Luckily for you, dear reader, you are actually on a blog that has much to say about these issues.

The main reason we feel qualified to make these judgments is that we make sure to play the records we review under rigorously controlled conditions in what amounts to “blinded” experiments. (Certainly as blinded as is practical.)

And our approach to finding the best sounding pressings for any given album has gone through a host of changes over the course of decades in order to allow us to carry out this difficult work.
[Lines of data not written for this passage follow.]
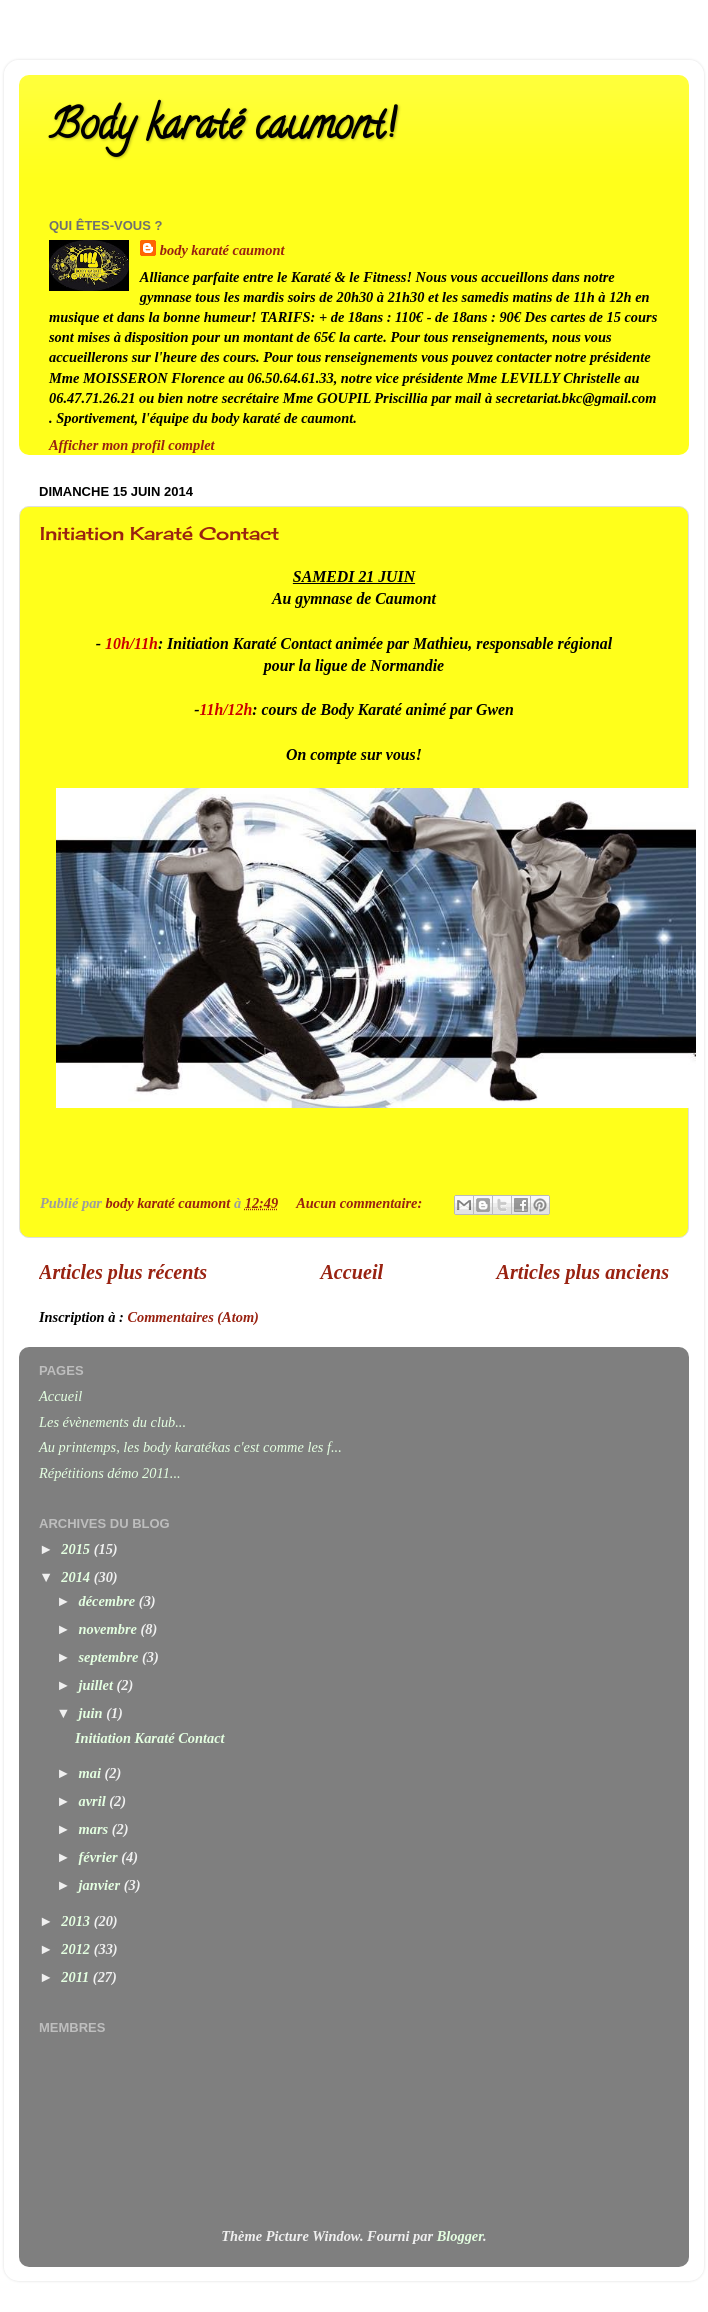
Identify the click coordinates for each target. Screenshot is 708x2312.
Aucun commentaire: (361, 1203)
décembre (109, 1601)
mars (95, 1829)
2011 (77, 1977)
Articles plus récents (123, 1272)
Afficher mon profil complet (132, 445)
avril (94, 1801)
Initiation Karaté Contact (159, 533)
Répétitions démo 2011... (110, 1473)
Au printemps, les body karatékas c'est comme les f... (190, 1447)
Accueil (351, 1272)
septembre (111, 1657)
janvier (101, 1885)
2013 (77, 1921)
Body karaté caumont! (222, 129)
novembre (110, 1629)
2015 (77, 1549)
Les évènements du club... (112, 1422)
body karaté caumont (222, 250)
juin (93, 1713)
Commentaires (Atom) (193, 1317)
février (100, 1857)
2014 (77, 1577)
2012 (77, 1949)
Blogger (460, 2236)
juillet (98, 1685)
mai (92, 1773)
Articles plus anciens (583, 1272)
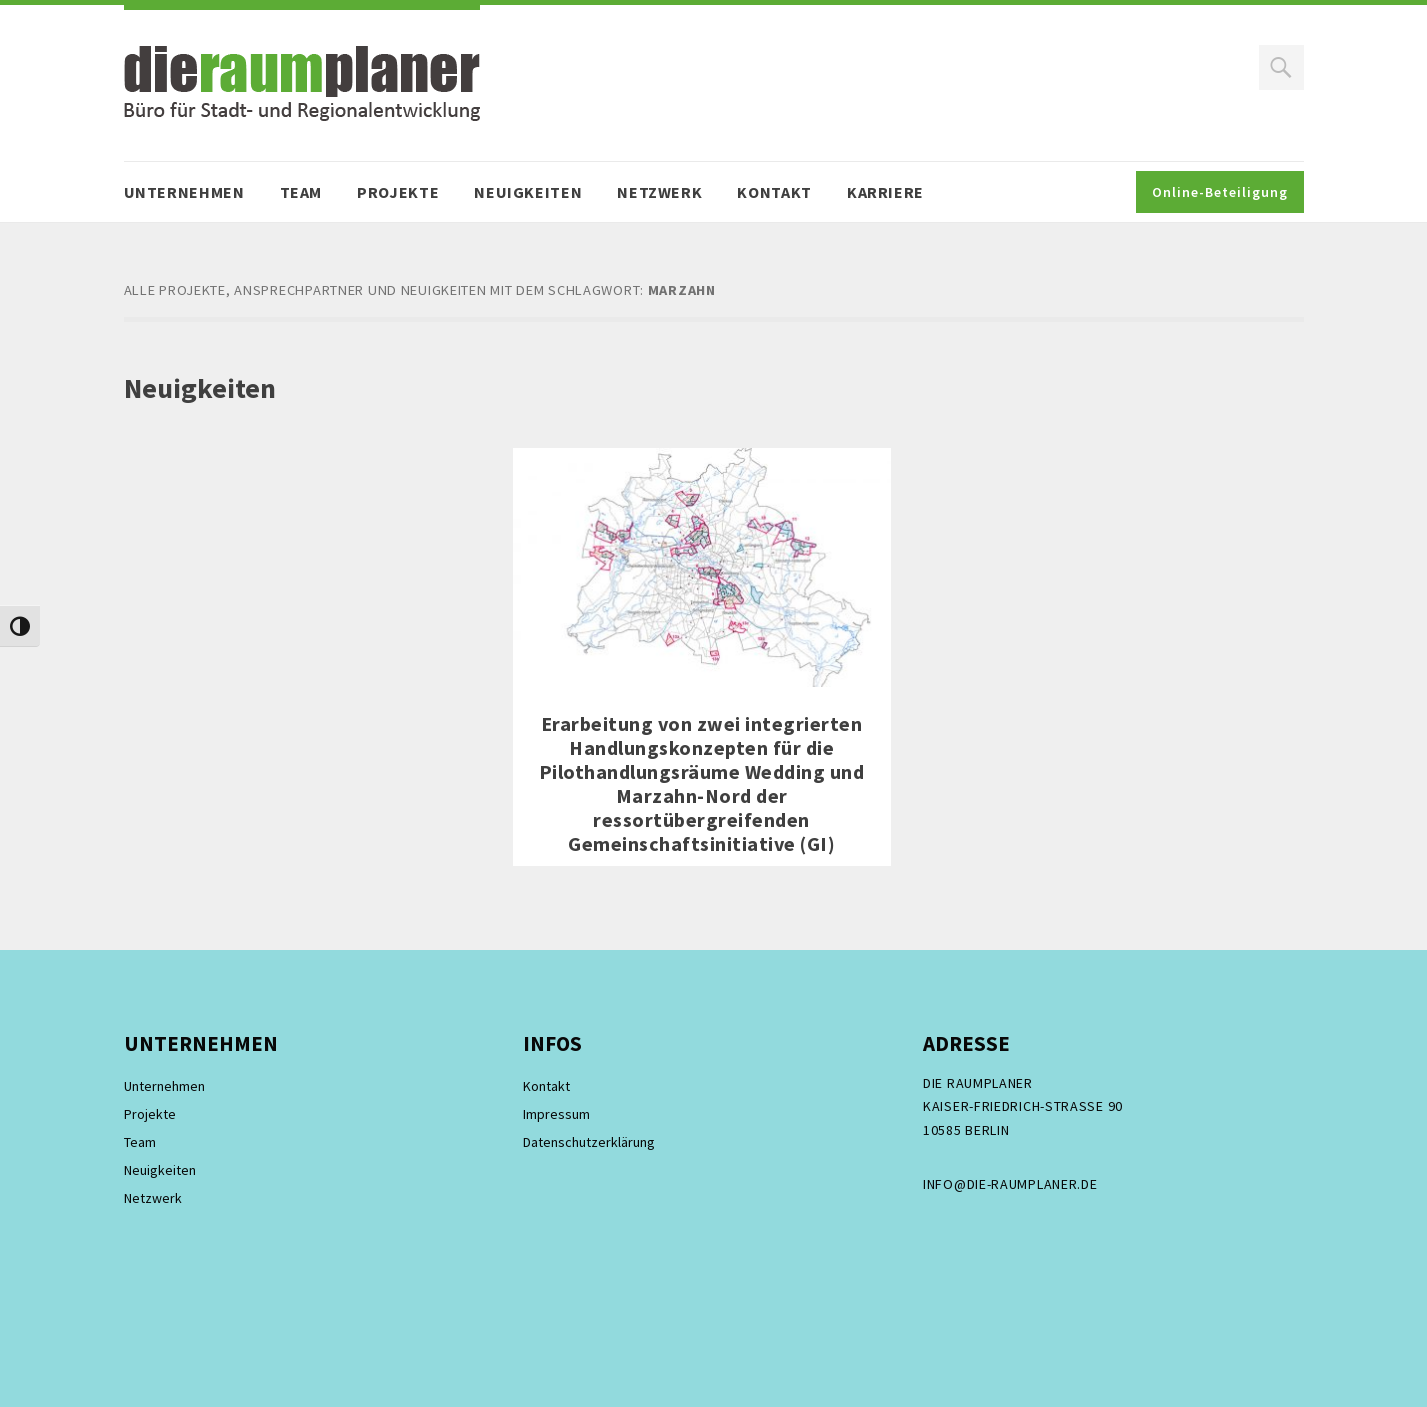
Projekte (398, 192)
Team (301, 192)
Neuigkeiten (528, 192)
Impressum (556, 1114)
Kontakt (774, 192)
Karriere (885, 192)
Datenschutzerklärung (589, 1142)
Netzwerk (659, 192)
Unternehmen (184, 192)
Work we actually enjoy doing.

It’s also the kind of work that practically nobody else does.

And certainly no one does it at anything approaching the scale of our efforts, with a full time staff and a monthly record purchasing budget in the tens of thousands of dollars.

An amazingly good stereo set up in a heavily-treated room with clean electricity doesn’t hurt either.

High Quality Audio Could Not Be More Important

There are scores of commentaries on the blog about the huge improvements in audio available to the discerning (and well-healed) audiophile. It’s the main reason Hot Stampers can and do sound dramatically better than their Heavy Vinyl or audiophile counterparts:

Because your stereo is good enough to show you the difference.

With an unrevealing audio system you will continue to be fooled by bad records, just as I and all my audio buds were fooled twenty and thirty [now forty] years ago.

Audio has improved radically in that time. If you’re still playing audiophile pressings, there’s a world of sound you’re currently missing.  We know because we’ve been auditioning records practically every day, all day, for twenty years now and we have heard the changes these improvements in cleaning, tweaking, room treatments and better equipment have made in the sound of the records we play.

One amazing sounding orchestral Hot Stamper pressing might just be what it takes to get the ball rolling. Because explaining doesn’t work. Only hearing works.